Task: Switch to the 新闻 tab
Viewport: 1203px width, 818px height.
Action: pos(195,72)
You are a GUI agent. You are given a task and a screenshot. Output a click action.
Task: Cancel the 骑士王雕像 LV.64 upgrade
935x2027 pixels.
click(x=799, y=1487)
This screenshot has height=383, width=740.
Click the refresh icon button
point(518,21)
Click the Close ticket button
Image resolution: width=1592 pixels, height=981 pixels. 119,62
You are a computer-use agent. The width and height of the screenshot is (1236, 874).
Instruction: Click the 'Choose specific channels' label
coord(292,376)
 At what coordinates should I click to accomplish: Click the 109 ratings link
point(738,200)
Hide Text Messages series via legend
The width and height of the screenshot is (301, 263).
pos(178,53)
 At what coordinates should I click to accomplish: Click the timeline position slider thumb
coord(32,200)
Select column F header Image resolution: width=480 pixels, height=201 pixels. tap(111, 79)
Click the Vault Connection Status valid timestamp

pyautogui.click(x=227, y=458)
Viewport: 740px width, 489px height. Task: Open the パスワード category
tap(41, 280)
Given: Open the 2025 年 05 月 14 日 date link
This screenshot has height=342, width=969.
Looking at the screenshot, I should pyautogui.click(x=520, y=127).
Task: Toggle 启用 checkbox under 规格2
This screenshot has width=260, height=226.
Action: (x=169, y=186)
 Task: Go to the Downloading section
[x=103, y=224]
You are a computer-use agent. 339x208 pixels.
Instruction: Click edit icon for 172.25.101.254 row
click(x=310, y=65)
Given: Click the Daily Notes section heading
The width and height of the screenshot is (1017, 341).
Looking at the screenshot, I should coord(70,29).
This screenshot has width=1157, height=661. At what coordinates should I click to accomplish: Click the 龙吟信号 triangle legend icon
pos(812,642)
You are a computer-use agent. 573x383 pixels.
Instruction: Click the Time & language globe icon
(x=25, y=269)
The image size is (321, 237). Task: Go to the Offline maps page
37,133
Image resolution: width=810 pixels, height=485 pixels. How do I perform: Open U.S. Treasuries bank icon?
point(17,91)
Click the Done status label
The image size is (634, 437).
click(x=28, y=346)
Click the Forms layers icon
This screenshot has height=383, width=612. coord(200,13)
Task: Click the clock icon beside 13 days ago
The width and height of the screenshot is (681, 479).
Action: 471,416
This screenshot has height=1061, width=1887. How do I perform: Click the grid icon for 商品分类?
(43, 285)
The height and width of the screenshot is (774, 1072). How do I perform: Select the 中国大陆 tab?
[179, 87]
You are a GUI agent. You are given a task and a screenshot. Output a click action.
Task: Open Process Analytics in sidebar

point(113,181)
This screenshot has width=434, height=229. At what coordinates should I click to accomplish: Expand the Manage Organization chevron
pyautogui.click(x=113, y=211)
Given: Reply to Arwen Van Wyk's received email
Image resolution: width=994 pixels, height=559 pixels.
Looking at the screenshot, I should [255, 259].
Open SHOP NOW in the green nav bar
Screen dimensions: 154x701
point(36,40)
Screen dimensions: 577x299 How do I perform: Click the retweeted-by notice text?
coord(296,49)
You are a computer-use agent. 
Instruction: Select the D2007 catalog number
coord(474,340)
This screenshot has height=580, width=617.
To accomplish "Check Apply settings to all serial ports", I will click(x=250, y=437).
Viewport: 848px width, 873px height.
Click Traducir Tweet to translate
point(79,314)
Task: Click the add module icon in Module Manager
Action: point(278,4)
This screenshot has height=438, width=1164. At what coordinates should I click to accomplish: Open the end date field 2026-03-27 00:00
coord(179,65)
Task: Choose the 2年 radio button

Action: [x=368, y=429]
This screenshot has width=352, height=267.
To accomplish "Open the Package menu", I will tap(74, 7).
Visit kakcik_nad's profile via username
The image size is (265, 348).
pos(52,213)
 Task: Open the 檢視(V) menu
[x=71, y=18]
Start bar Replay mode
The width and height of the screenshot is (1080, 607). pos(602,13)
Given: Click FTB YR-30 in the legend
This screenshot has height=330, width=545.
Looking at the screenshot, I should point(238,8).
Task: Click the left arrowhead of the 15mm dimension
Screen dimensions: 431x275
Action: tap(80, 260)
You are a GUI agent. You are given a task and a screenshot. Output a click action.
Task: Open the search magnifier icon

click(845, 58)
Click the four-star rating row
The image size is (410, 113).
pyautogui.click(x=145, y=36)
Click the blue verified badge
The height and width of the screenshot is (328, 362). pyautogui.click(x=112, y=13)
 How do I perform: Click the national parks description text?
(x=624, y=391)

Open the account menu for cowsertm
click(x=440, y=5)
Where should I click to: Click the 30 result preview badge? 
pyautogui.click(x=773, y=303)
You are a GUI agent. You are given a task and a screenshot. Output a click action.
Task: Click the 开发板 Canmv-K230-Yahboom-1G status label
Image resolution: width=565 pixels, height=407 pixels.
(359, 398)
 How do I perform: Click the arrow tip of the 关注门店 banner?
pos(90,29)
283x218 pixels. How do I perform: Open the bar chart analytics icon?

########

__Problem requirements__
Please copy every line of the material exactly.

__Response to the exercise__
Task: Switch to the 新闻 tab
Viewport: 1203px width, 818px height.
Action: pos(195,72)
You are a GUI agent. You are given a task and a screenshot. Output a click action.
Task: Cancel the 骑士王雕像 LV.64 upgrade
935x2027 pixels.
click(x=799, y=1487)
This screenshot has height=383, width=740.
Click the refresh icon button
point(518,21)
Click the Close ticket button
Image resolution: width=1592 pixels, height=981 pixels. 119,62
You are a computer-use agent. The width and height of the screenshot is (1236, 874).
Instruction: Click the 'Choose specific channels' label
coord(292,376)
 At what coordinates should I click to accomplish: Click the 109 ratings link
point(738,200)
Hide Text Messages series via legend
The width and height of the screenshot is (301, 263).
pos(178,53)
 At what coordinates should I click to accomplish: Click the timeline position slider thumb
coord(32,200)
Select column F header Image resolution: width=480 pixels, height=201 pixels. tap(111, 79)
Click the Vault Connection Status valid timestamp

pyautogui.click(x=227, y=458)
Viewport: 740px width, 489px height. Task: Open the パスワード category
tap(41, 280)
Given: Open the 2025 年 05 月 14 日 date link
This screenshot has height=342, width=969.
Looking at the screenshot, I should pyautogui.click(x=520, y=127).
Task: Toggle 启用 checkbox under 规格2
This screenshot has width=260, height=226.
Action: (x=169, y=186)
 Task: Go to the Downloading section
[x=103, y=224]
You are a computer-use agent. 339x208 pixels.
Instruction: Click edit icon for 172.25.101.254 row
click(x=310, y=65)
Given: Click the Daily Notes section heading
The width and height of the screenshot is (1017, 341).
Looking at the screenshot, I should coord(70,29).
This screenshot has width=1157, height=661. At what coordinates should I click to accomplish: Click the 龙吟信号 triangle legend icon
pos(812,642)
You are a computer-use agent. 573x383 pixels.
Instruction: Click the Time & language globe icon
(x=25, y=269)
The image size is (321, 237). Task: Go to the Offline maps page
37,133
Image resolution: width=810 pixels, height=485 pixels. How do I perform: Open U.S. Treasuries bank icon?
point(17,91)
Click the Done status label
The image size is (634, 437).
click(x=28, y=346)
Click the Forms layers icon
This screenshot has height=383, width=612. coord(200,13)
Task: Click the clock icon beside 13 days ago
The width and height of the screenshot is (681, 479).
Action: 471,416
This screenshot has height=1061, width=1887. How do I perform: Click the grid icon for 商品分类?
(43, 285)
The height and width of the screenshot is (774, 1072). How do I perform: Select the 中国大陆 tab?
[179, 87]
You are a GUI agent. You are given a task and a screenshot. Output a click action.
Task: Open Process Analytics in sidebar

point(113,181)
This screenshot has width=434, height=229. At what coordinates should I click to accomplish: Expand the Manage Organization chevron
pyautogui.click(x=113, y=211)
Given: Reply to Arwen Van Wyk's received email
Image resolution: width=994 pixels, height=559 pixels.
Looking at the screenshot, I should [255, 259].
Open SHOP NOW in the green nav bar
Screen dimensions: 154x701
point(36,40)
Screen dimensions: 577x299 How do I perform: Click the retweeted-by notice text?
coord(296,49)
You are a computer-use agent. 
Instruction: Select the D2007 catalog number
coord(474,340)
This screenshot has height=580, width=617.
To accomplish "Check Apply settings to all serial ports", I will click(x=250, y=437).
Viewport: 848px width, 873px height.
Click Traducir Tweet to translate
point(79,314)
Task: Click the add module icon in Module Manager
Action: point(278,4)
This screenshot has height=438, width=1164. At what coordinates should I click to accomplish: Open the end date field 2026-03-27 00:00
coord(179,65)
Task: Choose the 2年 radio button

Action: [x=368, y=429]
This screenshot has width=352, height=267.
To accomplish "Open the Package menu", I will tap(74, 7).
Visit kakcik_nad's profile via username
The image size is (265, 348).
pos(52,213)
 Task: Open the 檢視(V) menu
[x=71, y=18]
Start bar Replay mode
The width and height of the screenshot is (1080, 607). pos(602,13)
Given: Click FTB YR-30 in the legend
This screenshot has height=330, width=545.
Looking at the screenshot, I should point(238,8).
Task: Click the left arrowhead of the 15mm dimension
Screen dimensions: 431x275
Action: tap(80, 260)
You are a GUI agent. You are given a task and a screenshot. Output a click action.
Task: Open the search magnifier icon

click(845, 58)
Click the four-star rating row
The image size is (410, 113).
pyautogui.click(x=145, y=36)
Click the blue verified badge
The height and width of the screenshot is (328, 362). pyautogui.click(x=112, y=13)
 How do I perform: Click the national parks description text?
(x=624, y=391)

Open the account menu for cowsertm
click(x=440, y=5)
Where should I click to: Click the 30 result preview badge? 
pyautogui.click(x=773, y=303)
You are a GUI agent. You are given a task and a screenshot. Output a click action.
Task: Click the 开发板 Canmv-K230-Yahboom-1G status label
Image resolution: width=565 pixels, height=407 pixels.
(359, 398)
 How do I perform: Click the arrow tip of the 关注门店 banner?
pos(90,29)
283x218 pixels. How do I perform: Open the bar chart analytics icon?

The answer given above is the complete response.